→ **Исходные данные**:
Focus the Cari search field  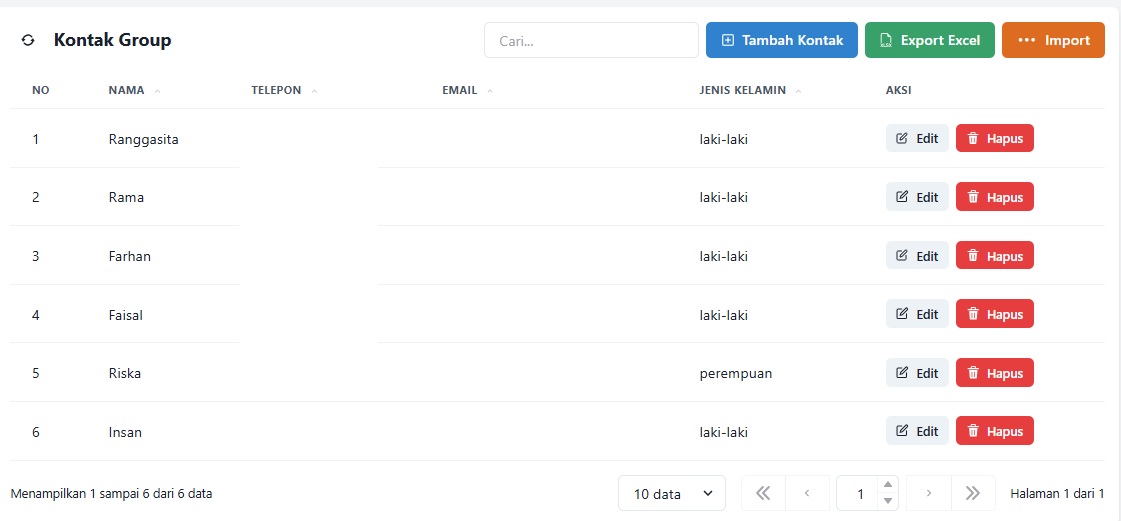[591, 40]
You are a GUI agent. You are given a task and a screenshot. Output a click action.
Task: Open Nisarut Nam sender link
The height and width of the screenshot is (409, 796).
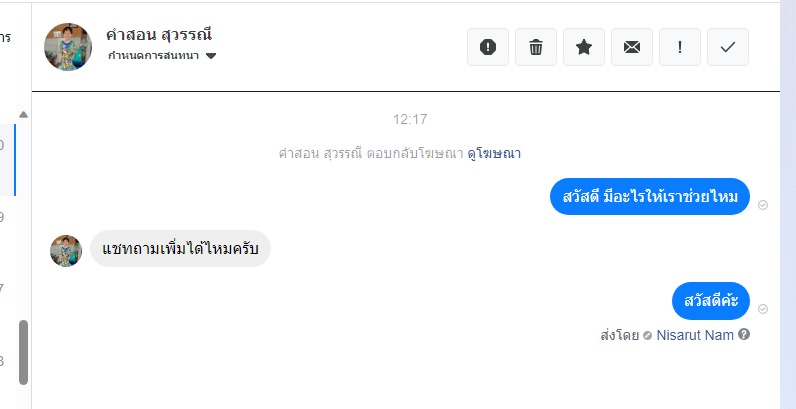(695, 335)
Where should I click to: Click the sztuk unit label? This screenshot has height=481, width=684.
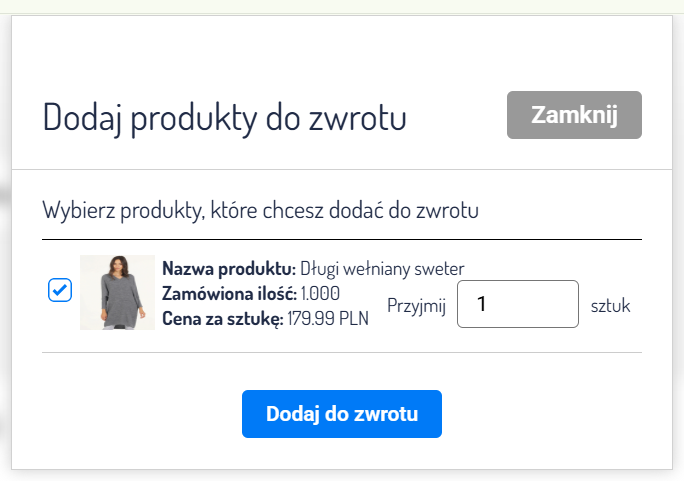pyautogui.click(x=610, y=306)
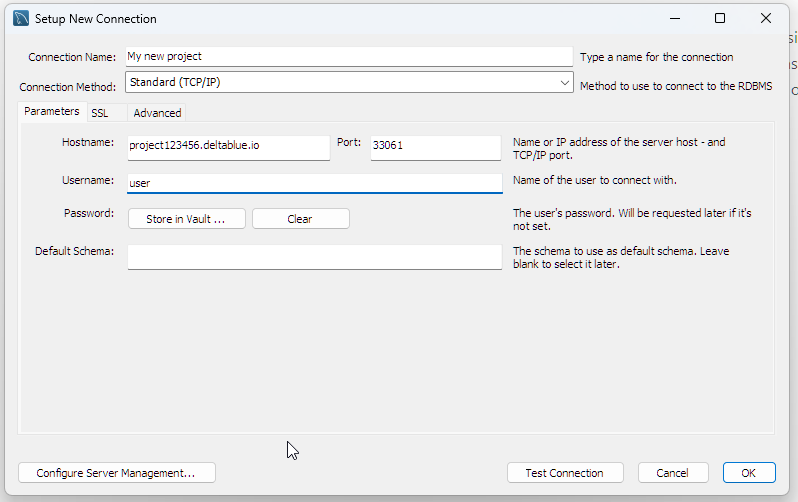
==
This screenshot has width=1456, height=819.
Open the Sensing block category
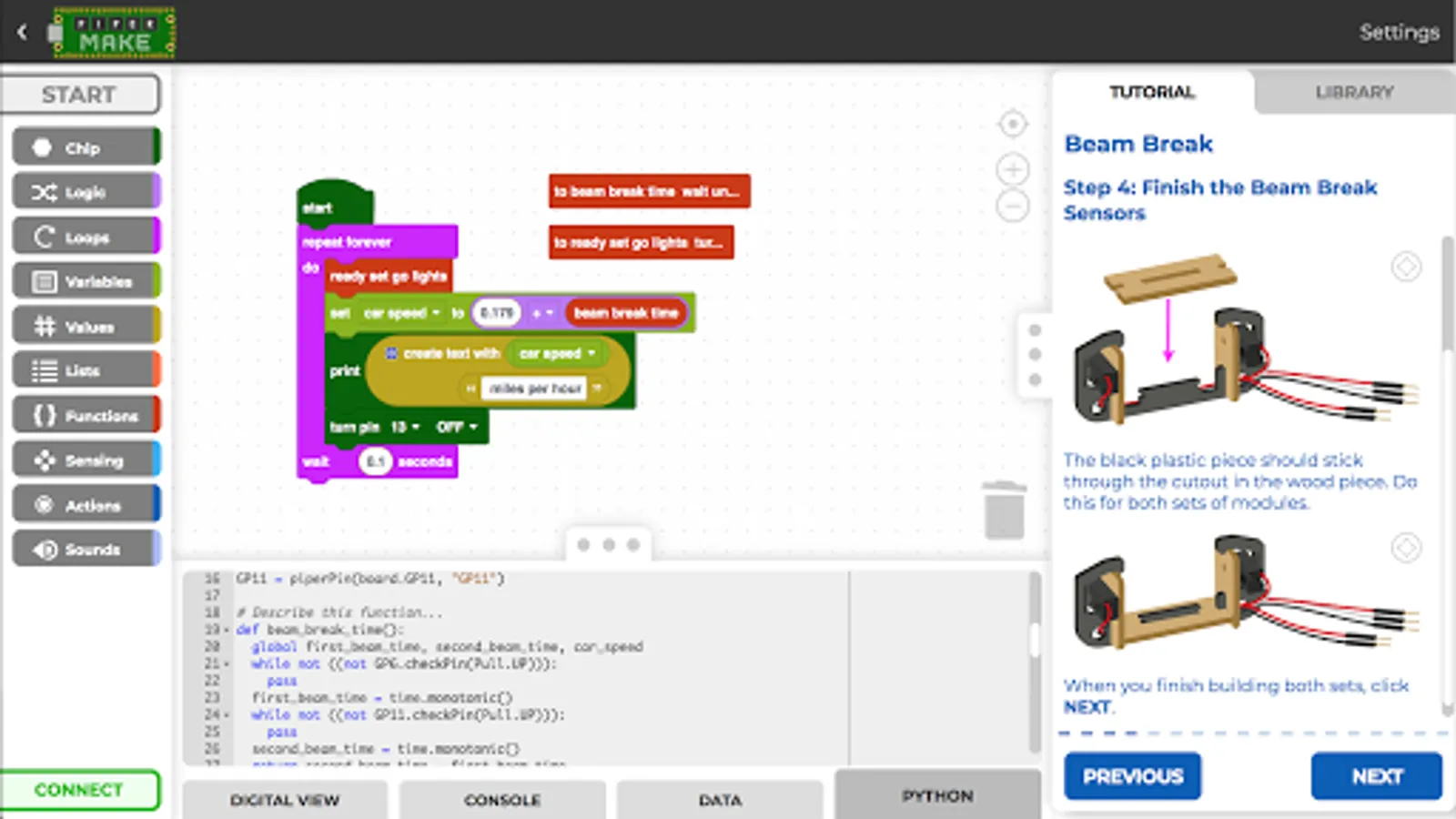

→ **Что сделать**: Перепиши в виде нумерованного списка кусок листинга, который начинается со строки, где есть «You are a GUI», и заканчивается строкой, где есть «pyautogui.click(x=610, y=306)», включая обе эти строки. Пустые строки пропусти, а картинки в ответ не вставляй.

→ **Готовый ответ**:
1. You are a GUI agent. You are given a task and a screenshot. Output a click action.
2. Task: Open Nisarut Nam sender link
3. The height and width of the screenshot is (409, 796).
4. (695, 335)
5. Where should I click to: Click the sztuk unit label? This screenshot has height=481, width=684.
6. pyautogui.click(x=610, y=306)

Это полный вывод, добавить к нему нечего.